Patricia Fernández 18 de octubre de 2019 - Madrid
Prendo la vela, es un ritual. Me aferro a la desnudez de la pisada y al bautismo de la pleamar. Solitaria, la mirada se desliza por el manto turquesa y cristalino de la Virgen. No queda un Alma humana al que desperdigarle las divagaciones de este Alma vieja. “Pero sabia”, susurra él en un eco fantasmal. La pasarela de salitre, felinos y trémulos pescadores descansa inmaculada. Es demasiado temprano, incluso para los marineros de ribera. El espíritu de este amanecer lo cosen mis delirios de juventud. Contemplo el sepulcro de la vejez y la longevidad de mi infancia desgastada.
“He aquí el objeto de mi amor”, atisbo en un hilo de voz. “Al término preciso de este caminar es mi ignota voluntad ser devuelta a la crisálida de mi nacimiento”, nadie escucha y la carnalidad es un anhelo. Siento mi hogar en estas aguas y es mi hogar una combinación de minerales alejados de todo arquetipo vital. “Soy de este Mar”, la interpelo en un preludio vertical, solo ha de escucharse mi voz. “He recorrido este camino para encontrarte, allá en la meseta una pierde el don. Las palabras se saben huérfanas. Scheherezade agota el influjo de su imaginación y, como una muerte anunciada, la poesía perece a manos de la norma y el patrón”.
Flagelo mis pensamientos de fierro, la evanescencia de su compañía se me antoja insuficiente, banal. Este kilometraje de nauta me postrará en unos días sobre la cama. Recalo en mi propia ambigüedad porque, sin saberme con ella, me siento en él. Y en su geometría sagrada busco sus manos, su beso, su abrazo. En la sinuosidad melódica de este alba intento descifrar la dicción de su voz, el ritmo de sus canciones y el tono de su amargura. A toda ella yo la amaba. Me descubro mortal y despacho la lacrimógena verborrea que el saber acucia. “Estas penas son del Alma y lo que al Alma aflige la soledad ha de portar con talante elegancia”. No quiero llantos, mas titubeo infantil al mirarla de frente.

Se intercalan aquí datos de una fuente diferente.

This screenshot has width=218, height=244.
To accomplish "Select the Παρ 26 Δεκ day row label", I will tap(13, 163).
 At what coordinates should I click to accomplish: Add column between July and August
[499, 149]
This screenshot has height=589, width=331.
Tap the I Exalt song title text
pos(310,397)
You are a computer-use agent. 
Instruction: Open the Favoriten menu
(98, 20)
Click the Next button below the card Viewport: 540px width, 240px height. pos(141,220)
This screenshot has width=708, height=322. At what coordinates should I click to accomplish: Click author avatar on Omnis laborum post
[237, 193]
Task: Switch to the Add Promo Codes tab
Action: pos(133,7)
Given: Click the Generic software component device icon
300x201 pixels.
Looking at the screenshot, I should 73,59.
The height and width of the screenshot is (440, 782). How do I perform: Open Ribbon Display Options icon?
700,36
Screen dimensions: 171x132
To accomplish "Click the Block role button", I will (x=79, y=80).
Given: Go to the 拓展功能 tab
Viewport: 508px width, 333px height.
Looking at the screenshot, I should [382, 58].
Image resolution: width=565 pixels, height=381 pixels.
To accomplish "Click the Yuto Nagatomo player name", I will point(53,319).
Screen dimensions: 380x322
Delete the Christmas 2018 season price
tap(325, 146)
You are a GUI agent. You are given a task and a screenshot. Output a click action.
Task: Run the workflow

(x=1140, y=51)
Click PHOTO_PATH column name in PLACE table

Su imagen baña estas aguas. Ella sonríe, ella llora, ella ama, ella odia. En el cenit de su vitalidad carga a los mocosos que la adoran y la admiran desde la altura pueril. Lejos de este Mar, a orillas del Danubio, se sueña su talla caliza. Los infantes le profesan la fe del amor y se dejan consentir por sus manías. Son sus ojos el camino de su Alma. Lascivos son los marinos que poblaban la caminata y dichosa la dorada que le debe la vida a tal sacra dama. Ella se sabe indiferente a los estragos de su piel, yo solo contemplo la escena desde el pesar de este trivial pensamiento.
Hoy mi sombra es daliniana y los cuatro palmos que me hacían de porte se doblan y me esbozan costuras de huérfana. “La única certeza de mi realidad es que solo sueño contigo”, danzo. Recalo en la soledad de mi cuerpo y en la plenitud de mi Alma. Tribulo, nómada, hacia el manto de este Mar. Tanteo las posibilidades de devolverme a ti, la repentina orfandad tienta al pensamiento. Otros descubren en mí tu boca y tu cabello, tu porte y tu alegría. No es consuelo que este cuerpo de mujer fuese tallado a tu semejanza. Balbuceo un bolero, la brisa hace a su vez de doliente compañía. “Como yo te quiero a ti”.
Podrías haber sido de la tierra, pero eres del aire, yo del agua. La materia inerte perece sobre el incendio de esta vela. Es el ritual al bautismo del espíritu. Primitivo, este anhelo me conduce a orillas de este Mar tuyo, de este Amor mío. A cuestas de la lozana espera los marineros de ribera se congregan en una línea inmaculada. Con su cándida inocencia, los vástagos del pasado se postran ante la dama sujeto de su adoración. Ya crecidos, ya lozanos, sus imágenes presentes velan en sonada discreción. El alba del camino permuta en su colofón un cenit astral que inunda la escena con su dorado manantial. La muchedumbre se apostrofa al término de tu llegada. Silencio. Apenas el lánguido clamor marino tergiversa la solemne cualidad del presente. Sacra dama te yergues y ante la efigie celestial de mi única religión yo musito, arrodillada a tu imagen, unas palabras que brotan de mi boca de mujer y que alivian mi Alma de niña.
Abuela, volví al Mar que me regalaste con el noble deseo de encontrarme de nuevo contigo.